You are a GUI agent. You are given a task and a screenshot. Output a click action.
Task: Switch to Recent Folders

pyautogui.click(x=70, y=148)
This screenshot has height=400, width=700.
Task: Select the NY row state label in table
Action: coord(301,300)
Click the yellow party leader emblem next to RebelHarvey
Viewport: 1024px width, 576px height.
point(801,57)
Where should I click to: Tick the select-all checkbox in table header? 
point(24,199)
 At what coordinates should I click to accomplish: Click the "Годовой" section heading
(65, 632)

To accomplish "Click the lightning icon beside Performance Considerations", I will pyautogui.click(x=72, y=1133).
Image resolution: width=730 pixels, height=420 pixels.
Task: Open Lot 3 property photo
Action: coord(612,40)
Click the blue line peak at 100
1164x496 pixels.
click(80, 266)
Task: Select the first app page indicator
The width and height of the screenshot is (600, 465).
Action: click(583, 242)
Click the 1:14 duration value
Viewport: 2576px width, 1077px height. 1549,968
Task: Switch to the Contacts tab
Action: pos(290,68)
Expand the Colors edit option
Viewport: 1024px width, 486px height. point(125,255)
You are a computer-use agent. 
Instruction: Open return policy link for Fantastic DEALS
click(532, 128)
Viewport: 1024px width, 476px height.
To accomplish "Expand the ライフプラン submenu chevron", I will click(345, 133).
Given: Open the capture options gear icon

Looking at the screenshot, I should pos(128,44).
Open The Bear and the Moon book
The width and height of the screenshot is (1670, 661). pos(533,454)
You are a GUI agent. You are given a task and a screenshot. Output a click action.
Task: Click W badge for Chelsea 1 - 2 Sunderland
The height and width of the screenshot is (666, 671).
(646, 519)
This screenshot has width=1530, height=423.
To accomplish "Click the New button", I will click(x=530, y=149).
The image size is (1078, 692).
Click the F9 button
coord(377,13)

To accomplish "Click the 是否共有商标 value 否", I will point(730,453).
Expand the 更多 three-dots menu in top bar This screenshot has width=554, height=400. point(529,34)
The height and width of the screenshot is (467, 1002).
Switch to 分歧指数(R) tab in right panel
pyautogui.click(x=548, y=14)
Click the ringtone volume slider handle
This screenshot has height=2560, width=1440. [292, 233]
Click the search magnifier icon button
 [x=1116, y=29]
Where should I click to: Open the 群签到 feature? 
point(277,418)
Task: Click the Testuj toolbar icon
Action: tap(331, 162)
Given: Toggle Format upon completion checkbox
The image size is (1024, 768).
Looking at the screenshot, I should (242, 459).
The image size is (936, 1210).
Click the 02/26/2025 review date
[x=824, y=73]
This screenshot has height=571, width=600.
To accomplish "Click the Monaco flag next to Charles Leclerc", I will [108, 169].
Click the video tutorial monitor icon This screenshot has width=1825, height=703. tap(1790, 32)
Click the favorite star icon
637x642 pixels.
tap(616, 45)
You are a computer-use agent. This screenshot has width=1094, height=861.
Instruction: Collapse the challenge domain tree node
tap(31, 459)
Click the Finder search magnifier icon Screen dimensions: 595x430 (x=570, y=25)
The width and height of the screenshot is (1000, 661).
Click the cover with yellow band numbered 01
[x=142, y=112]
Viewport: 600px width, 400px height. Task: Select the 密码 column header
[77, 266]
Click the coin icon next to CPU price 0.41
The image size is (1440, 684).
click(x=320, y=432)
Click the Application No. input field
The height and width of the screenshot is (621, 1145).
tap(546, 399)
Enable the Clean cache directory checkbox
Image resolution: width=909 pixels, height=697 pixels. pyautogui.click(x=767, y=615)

· · ·

## DESCRIPTION OF THE TASK
Every entry must be duplicated exactly as it was written.

## SOLVED EXERCISE
You are a GUI agent. You are given a task and a screenshot. Output a click action.
Task: Switch to Recent Folders

pyautogui.click(x=70, y=148)
This screenshot has height=400, width=700.
Task: Select the NY row state label in table
Action: coord(301,300)
Click the yellow party leader emblem next to RebelHarvey
Viewport: 1024px width, 576px height.
point(801,57)
Where should I click to: Tick the select-all checkbox in table header? 
point(24,199)
 At what coordinates should I click to accomplish: Click the "Годовой" section heading
(65, 632)

To accomplish "Click the lightning icon beside Performance Considerations", I will pyautogui.click(x=72, y=1133).
Image resolution: width=730 pixels, height=420 pixels.
Task: Open Lot 3 property photo
Action: coord(612,40)
Click the blue line peak at 100
1164x496 pixels.
click(80, 266)
Task: Select the first app page indicator
The width and height of the screenshot is (600, 465).
Action: click(583, 242)
Click the 1:14 duration value
Viewport: 2576px width, 1077px height. 1549,968
Task: Switch to the Contacts tab
Action: pos(290,68)
Expand the Colors edit option
Viewport: 1024px width, 486px height. point(125,255)
You are a computer-use agent. 
Instruction: Open return policy link for Fantastic DEALS
click(532, 128)
Viewport: 1024px width, 476px height.
To accomplish "Expand the ライフプラン submenu chevron", I will click(345, 133).
Given: Open the capture options gear icon

Looking at the screenshot, I should pos(128,44).
Open The Bear and the Moon book
The width and height of the screenshot is (1670, 661). pos(533,454)
You are a GUI agent. You are given a task and a screenshot. Output a click action.
Task: Click W badge for Chelsea 1 - 2 Sunderland
The height and width of the screenshot is (666, 671).
(646, 519)
This screenshot has width=1530, height=423.
To accomplish "Click the New button", I will click(x=530, y=149).
The image size is (1078, 692).
Click the F9 button
coord(377,13)

To accomplish "Click the 是否共有商标 value 否", I will point(730,453).
Expand the 更多 three-dots menu in top bar This screenshot has width=554, height=400. point(529,34)
The height and width of the screenshot is (467, 1002).
Switch to 分歧指数(R) tab in right panel
pyautogui.click(x=548, y=14)
Click the ringtone volume slider handle
This screenshot has height=2560, width=1440. [292, 233]
Click the search magnifier icon button
 [x=1116, y=29]
Where should I click to: Open the 群签到 feature? 
point(277,418)
Task: Click the Testuj toolbar icon
Action: tap(331, 162)
Given: Toggle Format upon completion checkbox
The image size is (1024, 768).
Looking at the screenshot, I should (242, 459).
The image size is (936, 1210).
Click the 02/26/2025 review date
[x=824, y=73]
This screenshot has height=571, width=600.
To accomplish "Click the Monaco flag next to Charles Leclerc", I will [108, 169].
Click the video tutorial monitor icon This screenshot has width=1825, height=703. tap(1790, 32)
Click the favorite star icon
637x642 pixels.
tap(616, 45)
You are a computer-use agent. This screenshot has width=1094, height=861.
Instruction: Collapse the challenge domain tree node
tap(31, 459)
Click the Finder search magnifier icon Screen dimensions: 595x430 (x=570, y=25)
The width and height of the screenshot is (1000, 661).
Click the cover with yellow band numbered 01
[x=142, y=112]
Viewport: 600px width, 400px height. Task: Select the 密码 column header
[77, 266]
Click the coin icon next to CPU price 0.41
The image size is (1440, 684).
click(x=320, y=432)
Click the Application No. input field
The height and width of the screenshot is (621, 1145).
tap(546, 399)
Enable the Clean cache directory checkbox
Image resolution: width=909 pixels, height=697 pixels. pyautogui.click(x=767, y=615)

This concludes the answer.